Reproduce the lines from the line with "is (641, 700)." to the line with "(436, 966).", substituting "share-count" for "like-count" and leaving all other text unchanged.

[Lines from a dataset]

»»

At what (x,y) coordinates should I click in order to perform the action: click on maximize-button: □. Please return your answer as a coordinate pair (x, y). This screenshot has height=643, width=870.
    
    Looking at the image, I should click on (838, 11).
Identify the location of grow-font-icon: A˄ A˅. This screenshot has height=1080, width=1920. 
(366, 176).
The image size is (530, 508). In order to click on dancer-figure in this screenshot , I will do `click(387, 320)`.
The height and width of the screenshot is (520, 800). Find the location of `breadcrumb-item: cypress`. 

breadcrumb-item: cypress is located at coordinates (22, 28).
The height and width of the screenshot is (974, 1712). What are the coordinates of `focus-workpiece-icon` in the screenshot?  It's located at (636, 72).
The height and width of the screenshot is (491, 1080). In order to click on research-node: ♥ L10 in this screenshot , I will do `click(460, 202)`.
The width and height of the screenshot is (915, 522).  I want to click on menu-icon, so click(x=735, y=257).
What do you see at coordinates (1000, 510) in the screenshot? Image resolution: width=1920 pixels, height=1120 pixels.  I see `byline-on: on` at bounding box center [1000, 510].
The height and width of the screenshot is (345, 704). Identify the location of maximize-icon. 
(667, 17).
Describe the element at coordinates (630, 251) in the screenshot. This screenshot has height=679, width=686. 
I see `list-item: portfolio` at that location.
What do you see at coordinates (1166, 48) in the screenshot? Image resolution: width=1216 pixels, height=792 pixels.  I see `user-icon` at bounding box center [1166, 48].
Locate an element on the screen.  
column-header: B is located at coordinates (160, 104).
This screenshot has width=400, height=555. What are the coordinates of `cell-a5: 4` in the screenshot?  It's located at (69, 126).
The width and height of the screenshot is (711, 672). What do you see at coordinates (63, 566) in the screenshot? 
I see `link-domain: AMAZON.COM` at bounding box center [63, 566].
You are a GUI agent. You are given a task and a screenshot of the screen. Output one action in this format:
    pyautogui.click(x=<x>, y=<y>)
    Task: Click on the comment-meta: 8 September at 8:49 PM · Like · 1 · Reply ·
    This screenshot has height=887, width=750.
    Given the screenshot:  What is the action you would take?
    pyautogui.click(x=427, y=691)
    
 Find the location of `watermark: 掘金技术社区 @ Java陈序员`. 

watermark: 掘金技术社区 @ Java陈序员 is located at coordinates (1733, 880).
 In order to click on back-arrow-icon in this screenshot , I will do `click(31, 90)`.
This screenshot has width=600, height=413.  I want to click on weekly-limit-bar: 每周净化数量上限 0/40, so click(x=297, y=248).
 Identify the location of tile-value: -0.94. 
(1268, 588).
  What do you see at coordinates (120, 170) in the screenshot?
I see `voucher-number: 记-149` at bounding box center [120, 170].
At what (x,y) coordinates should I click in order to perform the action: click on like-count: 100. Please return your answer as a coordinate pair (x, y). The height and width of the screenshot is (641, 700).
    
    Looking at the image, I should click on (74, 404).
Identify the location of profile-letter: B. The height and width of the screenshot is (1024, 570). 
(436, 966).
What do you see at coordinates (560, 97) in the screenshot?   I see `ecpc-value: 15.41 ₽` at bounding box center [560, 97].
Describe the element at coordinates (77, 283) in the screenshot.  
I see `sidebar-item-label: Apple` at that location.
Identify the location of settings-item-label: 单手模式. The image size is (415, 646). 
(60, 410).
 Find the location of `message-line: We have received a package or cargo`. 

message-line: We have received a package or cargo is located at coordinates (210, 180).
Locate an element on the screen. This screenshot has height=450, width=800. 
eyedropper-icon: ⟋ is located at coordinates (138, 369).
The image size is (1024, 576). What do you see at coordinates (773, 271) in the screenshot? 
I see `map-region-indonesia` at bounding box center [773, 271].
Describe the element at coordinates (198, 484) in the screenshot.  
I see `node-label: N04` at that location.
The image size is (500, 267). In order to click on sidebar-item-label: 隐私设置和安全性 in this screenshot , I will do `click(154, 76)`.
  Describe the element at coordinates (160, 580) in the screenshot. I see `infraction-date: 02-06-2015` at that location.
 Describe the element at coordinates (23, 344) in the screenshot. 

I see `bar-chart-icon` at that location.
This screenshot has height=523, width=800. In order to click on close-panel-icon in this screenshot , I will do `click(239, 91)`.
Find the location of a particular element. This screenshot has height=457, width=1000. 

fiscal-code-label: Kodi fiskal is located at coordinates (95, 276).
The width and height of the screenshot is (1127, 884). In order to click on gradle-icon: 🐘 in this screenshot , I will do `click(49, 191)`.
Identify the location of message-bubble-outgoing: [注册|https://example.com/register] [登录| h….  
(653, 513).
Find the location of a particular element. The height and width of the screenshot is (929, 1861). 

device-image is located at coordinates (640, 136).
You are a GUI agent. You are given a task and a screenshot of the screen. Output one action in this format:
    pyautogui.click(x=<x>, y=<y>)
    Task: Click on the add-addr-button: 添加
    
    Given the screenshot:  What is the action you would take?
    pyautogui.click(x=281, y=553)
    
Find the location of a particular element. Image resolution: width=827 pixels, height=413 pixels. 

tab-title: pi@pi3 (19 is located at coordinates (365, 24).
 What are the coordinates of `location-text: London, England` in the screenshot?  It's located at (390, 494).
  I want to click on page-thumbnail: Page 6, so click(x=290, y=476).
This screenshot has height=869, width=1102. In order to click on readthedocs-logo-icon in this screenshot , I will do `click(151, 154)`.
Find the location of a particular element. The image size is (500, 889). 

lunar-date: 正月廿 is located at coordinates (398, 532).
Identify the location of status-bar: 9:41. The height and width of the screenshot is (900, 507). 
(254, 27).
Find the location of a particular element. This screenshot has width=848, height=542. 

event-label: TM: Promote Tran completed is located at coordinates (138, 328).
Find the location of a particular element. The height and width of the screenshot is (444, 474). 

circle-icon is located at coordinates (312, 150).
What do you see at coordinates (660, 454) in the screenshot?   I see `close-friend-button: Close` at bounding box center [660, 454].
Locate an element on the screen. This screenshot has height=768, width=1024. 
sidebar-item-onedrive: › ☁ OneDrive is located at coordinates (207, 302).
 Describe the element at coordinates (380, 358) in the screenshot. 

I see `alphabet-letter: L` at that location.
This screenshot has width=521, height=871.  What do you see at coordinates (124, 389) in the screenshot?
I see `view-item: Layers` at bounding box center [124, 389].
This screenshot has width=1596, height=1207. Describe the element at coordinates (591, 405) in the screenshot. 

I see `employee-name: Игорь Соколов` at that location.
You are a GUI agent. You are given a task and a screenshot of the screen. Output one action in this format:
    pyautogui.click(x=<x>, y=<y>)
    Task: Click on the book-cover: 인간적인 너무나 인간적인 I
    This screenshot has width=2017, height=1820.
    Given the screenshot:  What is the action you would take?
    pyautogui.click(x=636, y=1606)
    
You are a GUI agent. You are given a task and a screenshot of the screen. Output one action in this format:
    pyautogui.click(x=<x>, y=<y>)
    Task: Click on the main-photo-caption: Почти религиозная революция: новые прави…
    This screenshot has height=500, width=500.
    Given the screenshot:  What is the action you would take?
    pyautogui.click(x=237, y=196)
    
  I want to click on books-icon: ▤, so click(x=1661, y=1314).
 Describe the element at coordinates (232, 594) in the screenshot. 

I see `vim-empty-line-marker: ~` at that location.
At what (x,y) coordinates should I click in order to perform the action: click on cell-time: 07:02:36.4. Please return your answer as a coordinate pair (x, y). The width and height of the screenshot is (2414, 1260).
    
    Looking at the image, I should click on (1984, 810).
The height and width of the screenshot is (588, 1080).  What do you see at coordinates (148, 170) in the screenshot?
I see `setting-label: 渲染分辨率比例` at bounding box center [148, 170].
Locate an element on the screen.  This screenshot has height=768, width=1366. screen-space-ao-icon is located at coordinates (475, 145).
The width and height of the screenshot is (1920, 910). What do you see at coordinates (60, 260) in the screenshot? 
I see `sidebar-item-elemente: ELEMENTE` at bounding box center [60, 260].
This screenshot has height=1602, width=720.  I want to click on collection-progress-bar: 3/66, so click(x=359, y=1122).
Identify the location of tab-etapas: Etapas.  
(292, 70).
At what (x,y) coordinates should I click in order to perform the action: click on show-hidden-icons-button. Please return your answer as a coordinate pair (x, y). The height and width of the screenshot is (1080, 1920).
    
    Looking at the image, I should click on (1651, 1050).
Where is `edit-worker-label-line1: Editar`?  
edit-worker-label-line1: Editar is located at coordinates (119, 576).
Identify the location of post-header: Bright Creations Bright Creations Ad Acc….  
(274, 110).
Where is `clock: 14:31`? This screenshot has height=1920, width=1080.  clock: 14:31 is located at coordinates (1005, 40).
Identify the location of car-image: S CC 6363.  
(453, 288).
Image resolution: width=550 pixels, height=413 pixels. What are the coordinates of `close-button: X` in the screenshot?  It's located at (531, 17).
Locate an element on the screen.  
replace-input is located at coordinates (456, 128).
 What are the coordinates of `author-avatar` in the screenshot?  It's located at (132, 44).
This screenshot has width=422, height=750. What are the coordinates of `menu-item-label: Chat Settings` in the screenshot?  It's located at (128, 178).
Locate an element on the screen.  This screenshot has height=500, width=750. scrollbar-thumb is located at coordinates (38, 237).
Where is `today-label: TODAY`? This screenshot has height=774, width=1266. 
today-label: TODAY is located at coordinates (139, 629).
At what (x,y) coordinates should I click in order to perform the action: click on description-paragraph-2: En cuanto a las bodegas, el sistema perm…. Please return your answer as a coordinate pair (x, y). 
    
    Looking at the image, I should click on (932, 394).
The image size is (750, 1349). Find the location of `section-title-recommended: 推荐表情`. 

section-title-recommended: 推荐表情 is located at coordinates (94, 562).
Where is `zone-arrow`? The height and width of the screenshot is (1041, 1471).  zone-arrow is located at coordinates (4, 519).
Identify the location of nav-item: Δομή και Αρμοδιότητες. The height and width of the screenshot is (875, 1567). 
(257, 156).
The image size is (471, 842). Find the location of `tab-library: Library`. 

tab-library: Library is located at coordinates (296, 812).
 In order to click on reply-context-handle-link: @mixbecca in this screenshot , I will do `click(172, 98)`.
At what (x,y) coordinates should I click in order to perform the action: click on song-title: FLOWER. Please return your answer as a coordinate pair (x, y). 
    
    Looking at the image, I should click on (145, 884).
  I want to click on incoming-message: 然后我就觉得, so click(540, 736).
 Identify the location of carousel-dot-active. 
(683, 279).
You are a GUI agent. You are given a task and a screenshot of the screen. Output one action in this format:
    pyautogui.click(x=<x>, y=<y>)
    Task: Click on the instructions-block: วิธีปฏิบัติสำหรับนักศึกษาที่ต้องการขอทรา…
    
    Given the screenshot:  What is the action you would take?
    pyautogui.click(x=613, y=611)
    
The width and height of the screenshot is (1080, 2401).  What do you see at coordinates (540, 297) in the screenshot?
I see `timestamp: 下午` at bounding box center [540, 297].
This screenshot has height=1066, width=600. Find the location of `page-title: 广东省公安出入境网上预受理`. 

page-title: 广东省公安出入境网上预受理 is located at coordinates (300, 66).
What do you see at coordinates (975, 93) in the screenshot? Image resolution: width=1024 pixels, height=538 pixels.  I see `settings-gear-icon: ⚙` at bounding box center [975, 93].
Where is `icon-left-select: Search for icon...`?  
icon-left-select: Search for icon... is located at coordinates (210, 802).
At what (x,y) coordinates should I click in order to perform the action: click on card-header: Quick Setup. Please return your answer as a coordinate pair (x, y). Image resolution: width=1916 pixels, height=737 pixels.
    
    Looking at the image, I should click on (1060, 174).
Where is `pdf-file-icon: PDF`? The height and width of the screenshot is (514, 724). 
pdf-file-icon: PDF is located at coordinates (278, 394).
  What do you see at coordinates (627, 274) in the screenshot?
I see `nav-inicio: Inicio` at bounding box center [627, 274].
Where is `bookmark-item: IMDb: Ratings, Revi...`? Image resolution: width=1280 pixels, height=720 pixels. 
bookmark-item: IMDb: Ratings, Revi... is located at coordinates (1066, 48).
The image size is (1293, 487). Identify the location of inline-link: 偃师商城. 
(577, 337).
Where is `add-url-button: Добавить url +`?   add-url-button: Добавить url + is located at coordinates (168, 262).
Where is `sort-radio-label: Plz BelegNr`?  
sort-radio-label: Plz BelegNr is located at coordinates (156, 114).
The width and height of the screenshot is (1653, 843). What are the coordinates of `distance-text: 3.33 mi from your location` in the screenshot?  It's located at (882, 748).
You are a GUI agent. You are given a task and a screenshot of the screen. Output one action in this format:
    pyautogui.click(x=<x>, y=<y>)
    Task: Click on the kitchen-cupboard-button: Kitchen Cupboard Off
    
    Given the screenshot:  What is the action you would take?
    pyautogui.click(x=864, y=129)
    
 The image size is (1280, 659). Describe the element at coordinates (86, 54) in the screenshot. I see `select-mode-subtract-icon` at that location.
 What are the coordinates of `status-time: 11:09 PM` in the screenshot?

««

# [Task output]
At what (x,y) coordinates should I click in order to perform the action: click on share-count: 100. Please return your answer as a coordinate pair (x, y). The height and width of the screenshot is (641, 700).
    
    Looking at the image, I should click on (74, 404).
Identify the location of profile-letter: B. The height and width of the screenshot is (1024, 570). 
(436, 966).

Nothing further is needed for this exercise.